Oh, Linda, I know you weren't picking on me. I have just been more aware, since your thread, of my thoughts of husband.

And try as I might, I can't pull out anything from these past few days to cling to. He said he would go with me to the shoot (these are people he considers his friends, too) and help with the kids. And he didn't because of the flippin' tv. Again. I can't even tell you how many times that same scenario has happened ("we'll leave when this show is over...") Thank goodness I knew someone there who wasn't also shooting that could watch wee, because if I'd gone thru all that and didn't get to do my thing, I'd have been really irate. I'm used to my plans being knocked down because of wee and his issues...but this wasn't wee..

I'm sorry husband is struggling to be part of the family unit. husband & I took many many separate outings ~ we needed a break from each other; I think mostly because just looking at one another reminded us of our home life & the chaos of the tweedles.

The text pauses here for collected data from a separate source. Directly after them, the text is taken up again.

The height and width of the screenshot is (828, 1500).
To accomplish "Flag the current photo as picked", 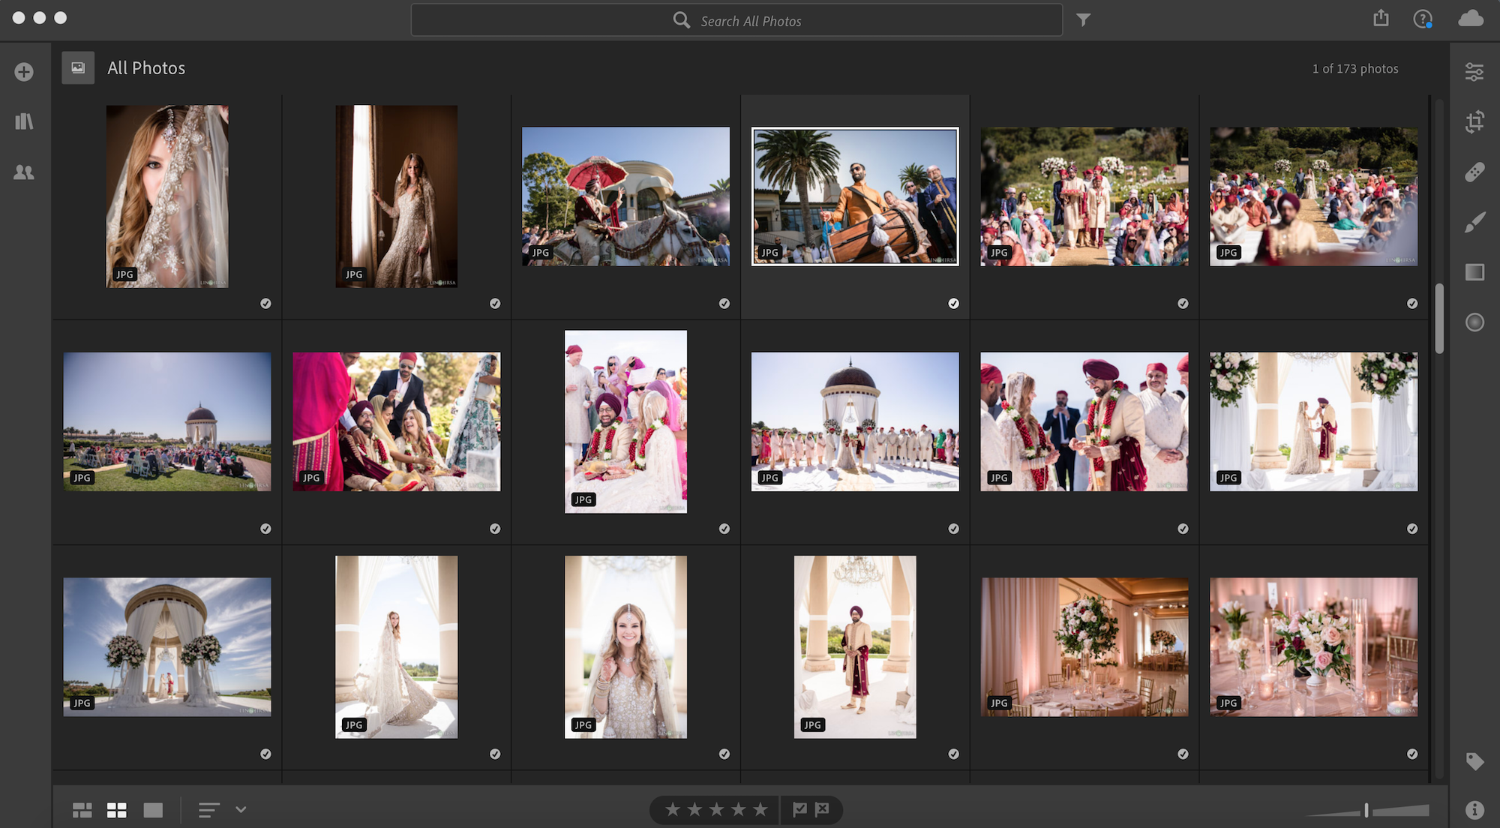I will (x=800, y=810).
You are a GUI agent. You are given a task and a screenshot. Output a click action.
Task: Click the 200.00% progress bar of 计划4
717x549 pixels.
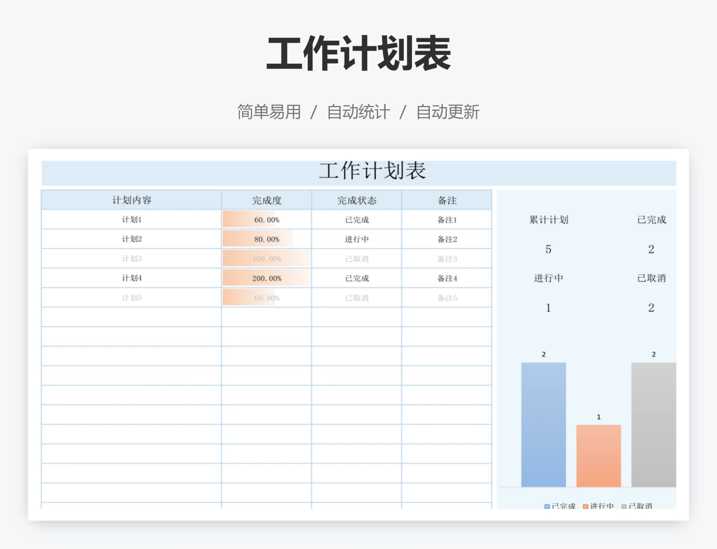(266, 278)
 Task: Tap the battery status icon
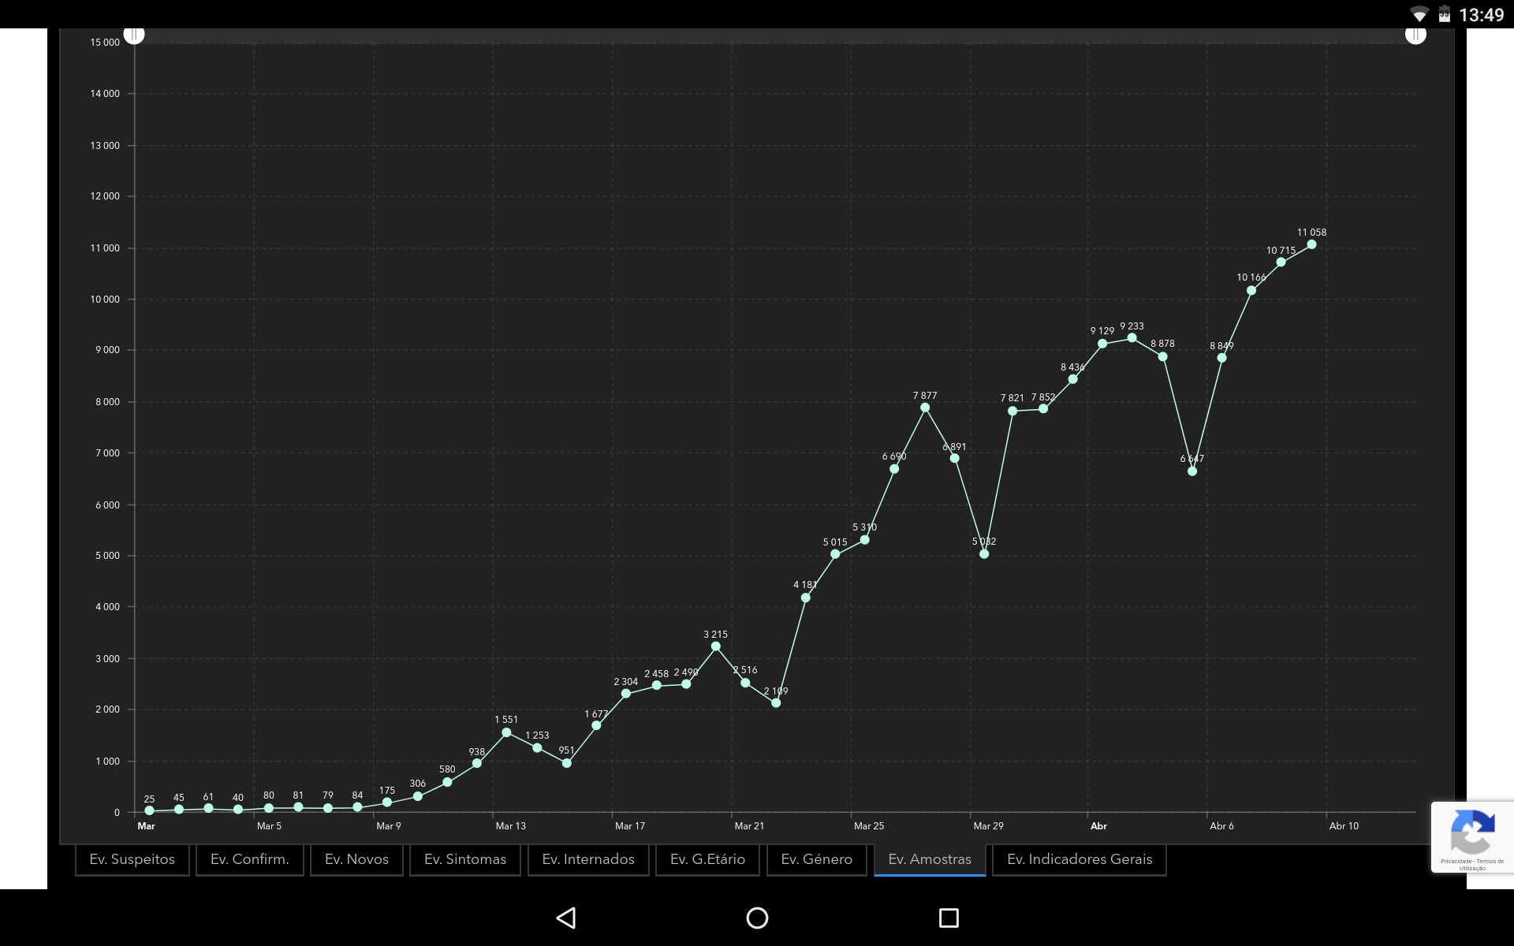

That was always a really good point in my relationship with husband. We remained our own people...I didn't feel the need to follow him everywhere. Nor did he feel the need to follow me. That part is just apparently working too well right now.

UAN I don't wish to go away for the same reasons you did, but I wish I could go away for a while so he would have to step up to the plate...I'd be very interested to know if he would or could.
 
M

ML

Guest
You said the more you do the less he does. I'd do less. Stop doing the stuff he *will* notice. The fact that he noticed you hadn't cooked dinner tells me there is one place you could do less that will get noticed. I echo the sentiment that it is a two way street. Sometimes one gives more but both have to give SOMETHING or it doesn't work. I wish there were easy solutions but there are not. The best answer I know is that the less is done for you, the more you have to do for you. I know how disappointed you must feel.
 

DammitJanet

Well-Known Member
What would happen if the TV stopped working for awhile? Arent you one of those parents who only let their kid watch dvd's? The no tv wouldnt work here because we are addicted to it and we all watch regular tv and I would go into DT's but I think you have said you dont watch it.

If you could go without it and just watch dvd's then fake breaking it and only use dvd's.
 

witzend

Well-Known Member
It seems that he is getting a pass on a lot of things. "I'll think about it" until the night before is a "no". I don't know that I would call him in advance, but I would make it clear what my plans for the day were well ahead of time.

husband, here is what I have planned for Sunday. I'm taking two horses out to pasture for pay, and I will need the truck so it's not available to you. I'm not taking the kids with me so you need to figure out what you are going to do with them for the day. Fishing would be great, but that's your choice.

Just because he won't communicate with you is no reason to give up on communication. You know what your plans are. Make sure he knows about them. And he'd have no doubt in his mind that going fishing without difficult child is not an option if difficult child has be kind enough to want to go with him all week long.

I'm sorry, I'm really angry at him right now. Hurricane Witzend would be storming through your house for a day or two right now, and everyone would definitely understand what was expected of them toot sweet.